Kali ini Purnama pejamkan kedua matanya, pikiran benar-benar dipusatkan. Tak
lama kemudian mulutnya berucap.
"Kitab Seribu Pengobatan. Halaman..." Ucapan
Purnama terputus. "Ada yang tidak beres! Aku melihat kabut hitam. Pikiranku
gelap, pemandanganku terhalang.
Ada makhluk jahat..."
Tiba-tiba meledak tawa cekikikan di tempat itu. Disusul ucapan nyaring
perempuan. "Kau tidak akan mampu mengobati lukamu. Kau akan cacat seumur hidup! Tidak ada
lelaki yang mau padamu.
Termasuk Pendekar 212! Hik... hik... hik!"

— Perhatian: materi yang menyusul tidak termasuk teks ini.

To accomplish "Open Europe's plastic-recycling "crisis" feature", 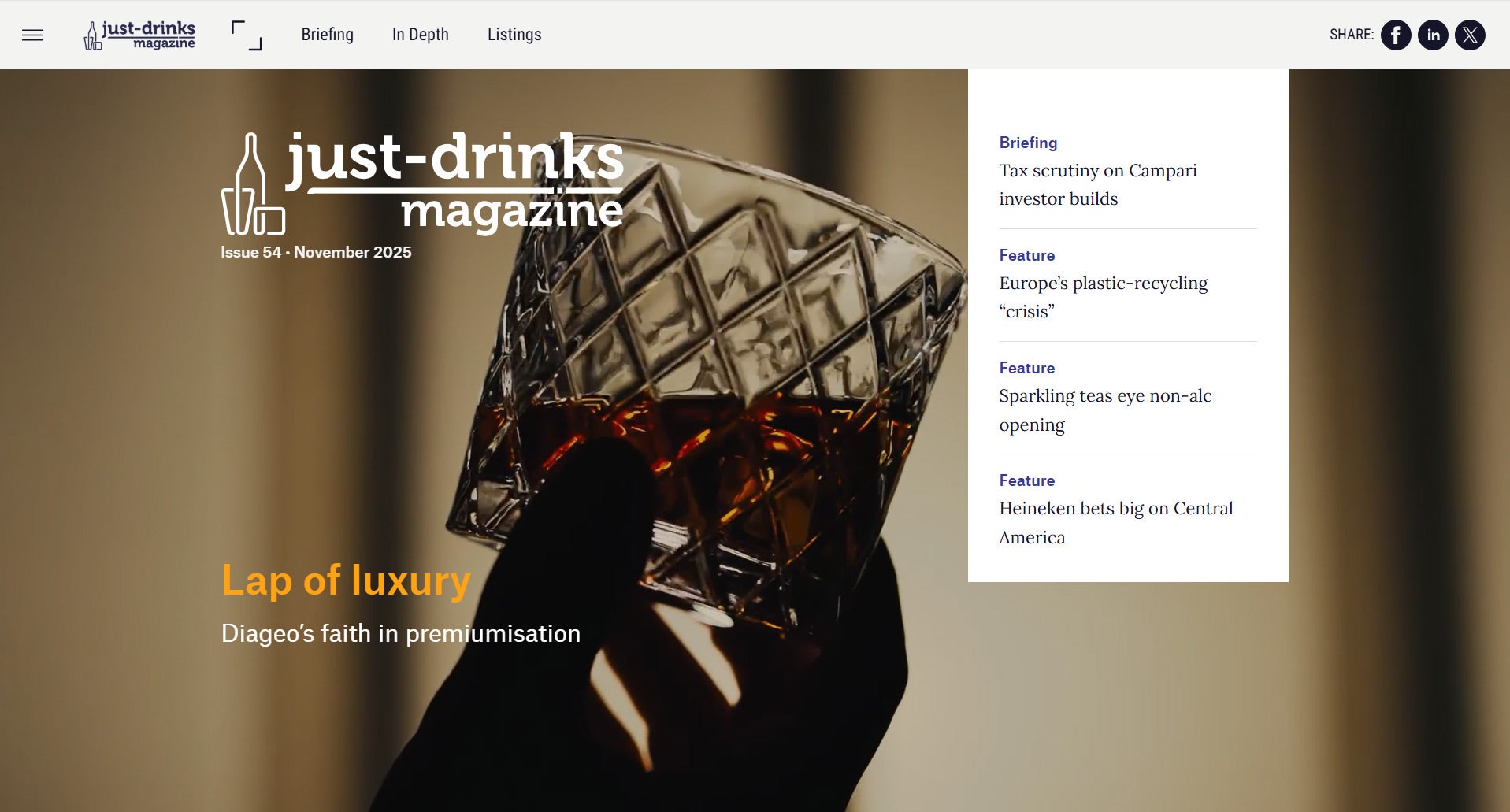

"Siapa"!" Bentak Ratu Duyung. Dia merasa ada angin berkelebat ke arah serambi
rumah panggung. Ratu Duyung mengejar. Sepasang matanya yang biru memancarkan
sinar terang. Lalu wuut... wuut! Dua larik sinar biru melesat ke udara. Itulah
ilmu kesaktian yang disebut Inti Biru Laut Selatan. Di udara terdengar satu
letupan keras disertai kiblatan cahaya ungu terang. Lalu menyusul suara pekikan
perempuan. "Kau berhasil menghajarnya. Mudah-mudahan dia kapok menggangguku," ucap Purnama
yang ikut mengejar dan kini berdiri di halaman rumah panggung di samping Ratu
Duyung. "Lagi-lagi makhluk gaib. Kau tahu siapa atau makhluk apa?"
"Makhluk perempuan dari negeriku. Aku pernah
bertarung dan menghajamya. Tapi dia tak pernah jera.

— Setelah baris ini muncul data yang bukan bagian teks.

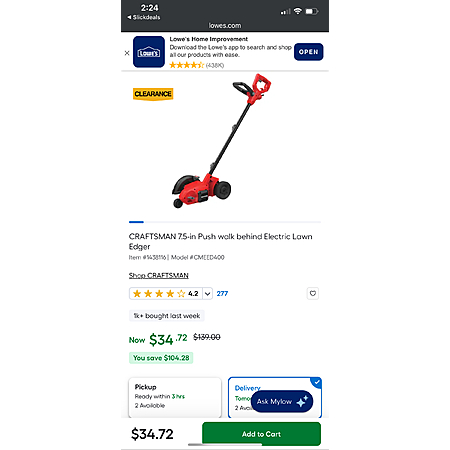Go back to Slickdeals app
The image size is (450, 450).
click(144, 17)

Kurasa tadi kau telah melukainya. Biar kapok!"
Dalam hati Ratu Duyung berkata. "Kalau makhluk gaib perempuan itu berasal dari
alam yang sama dengannya.
Kalau makhluk itu menyumpahinya tidak ada laki-laki yang mau padanya termasuk
Wiro, berarti makhluk itu sebenarnya ingin memiliki Wiro. Apakah dia yang telah mencelakai Wiro?"
"Ratu, kau tengah memikirkan apa?" bertanya Purnama ketika dilihatnya Ratu
Duyung tegak terdiam.
"Ah..." Ratu Duyung tersenyum. "Sahabat, sebaiknya kita masuk kembali ke dalam
rumah. Kau coba lagi mendapatkan petunjuk dari Kitab Seribu Pengobatan. Kali ini kau pasti berhasil."

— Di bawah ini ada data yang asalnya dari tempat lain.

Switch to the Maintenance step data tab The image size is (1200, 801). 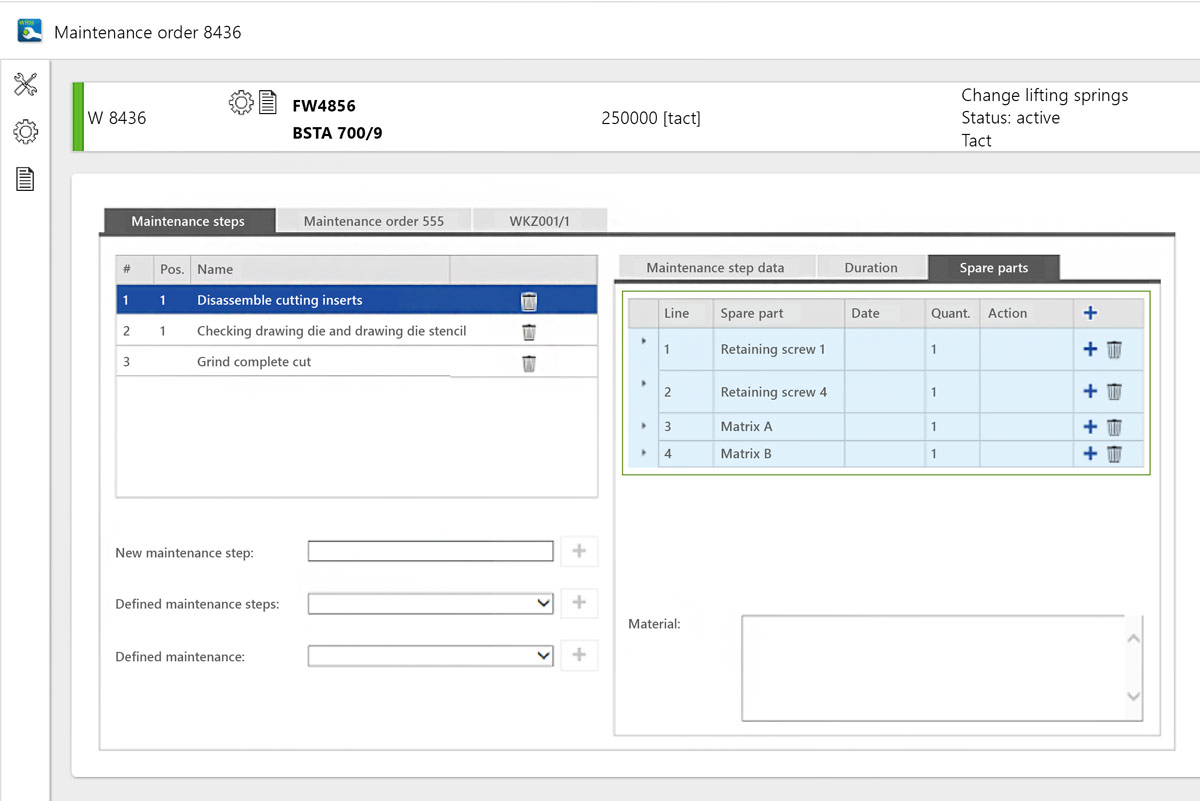tap(715, 268)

"Tak usah di dalam rumah. Di sini pun bisa kulakukan"
jawab Purnama. Lalu gadis alam 1200 tahun silam ini pejamkan mata. Sesaat
kemudian dia berseru. "Ratu! Aku berhasil! Aku akan membaca dan mengucapkannya!
Kitab Seribu Pengobatan, halaman empatpuluh sembilan, pengobatan ke duaratus
dua. Barang siapa yang terluka kulit sampai dagingnya akibat penyakit atau api
atau benda panas lainnya, yang berasal dari alam nyata maupun alam gaib maka
penyembuhannya adalah sebagai berikut.
Pertama, memohon kepada Tuhan Yang Maha Kuasa Maha Penyembuh agar si sakit
disembuhkan dari sakit dan penderitaannya. Kedua, siapkan satu kendi susu sapi.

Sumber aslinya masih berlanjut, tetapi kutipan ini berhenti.